Search code examples
scalaapache-sparkapache-spark-mllib

StreamingKMeans setSeed()


I need to train StreamingKMeans with a specific value for seed. When I run

val km = new StreamingKMeans(3, 1.0, "points")
km.setRandomCenters(10, 0.5)
val newmodel = km.latestModel.update(featureVectors, 1.0, "points")

val prediction3 = id_features.map(x=> (x._1, newmodel.predict(x._2)))

it works fine.
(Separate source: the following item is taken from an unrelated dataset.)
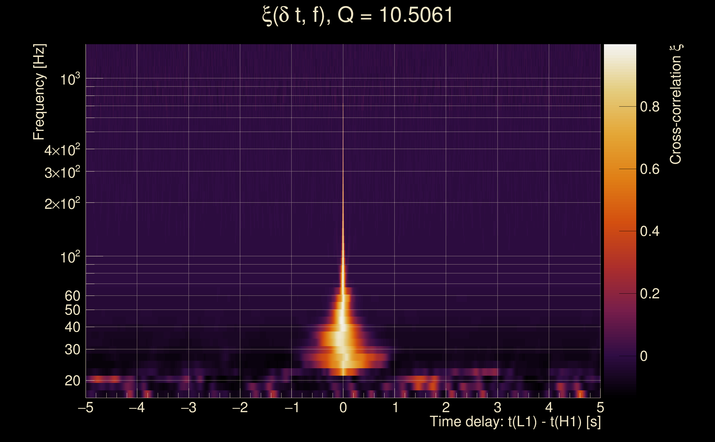Click the Time delay t(L1) - t(H1) axis label
This screenshot has height=442, width=715.
515,422
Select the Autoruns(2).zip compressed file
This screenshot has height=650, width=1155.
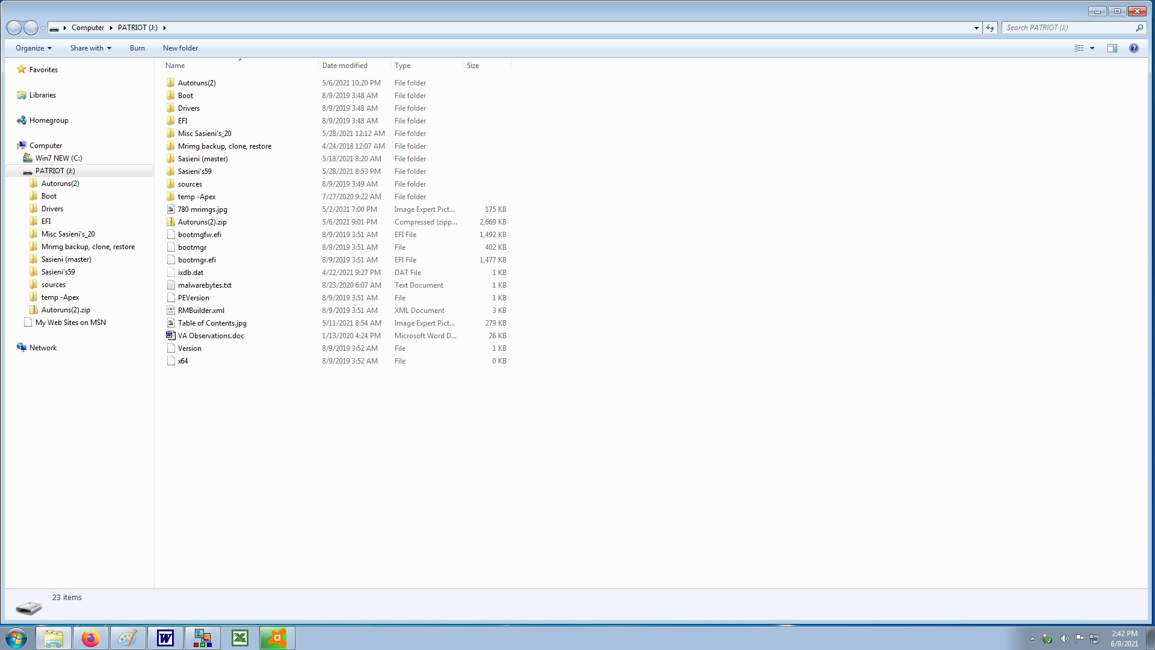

But when I am trining to use sedSeed:

km.setRandomCenters(10, 0.5).setSeed(6250L)

I am getting an error:

value setSeed is not a member of org.apache.spark.mllib.clustering.StreamingKMeans

How can I set the seed in this case?


Solution

  • The error is telling you that there is no setSeed member of org.apache.spark.mllib.clustering.StreamingKMeans (which you can verify from the API docs; oddly, this method does exist for the KMeans class, but not for StreamingKMeans).

    However, all is not lost... ;-)

    The setRandomCenters method takes 3 parameters, with the third being the random seed. It's value defaults to Utils.random.nextLong. To do what you want, you should change that line from:

    km.setRandomCenters(10, 0.5).setSeed(6250L)
    

    to:

    km.setRandomCenters(10, 0.5, 6250L)
    

    UPDATE: Incidentally, Spark utilizes the functional programming paradigm. Consequently, calling a method such as .setRandomCenters on an StreamingKMeans instance typically does not modify (or mutate) that instance. Rather, it creates a new instance with the modifications applied to it.

    In your code, you effectively discard the changes made by SetRandomCenters, because you do not store the result. Your code ought to look something more like this:

    val km = new StreamingKMeans(3, 1.0, "points").setRandomCenters(10, 0.5)
    
    val newmodel = km.latestModel.update(featureVectors, 1.0, "points")
    
    val prediction3 = id_features.map(x=> (x._1, newmodel.predict(x._2)))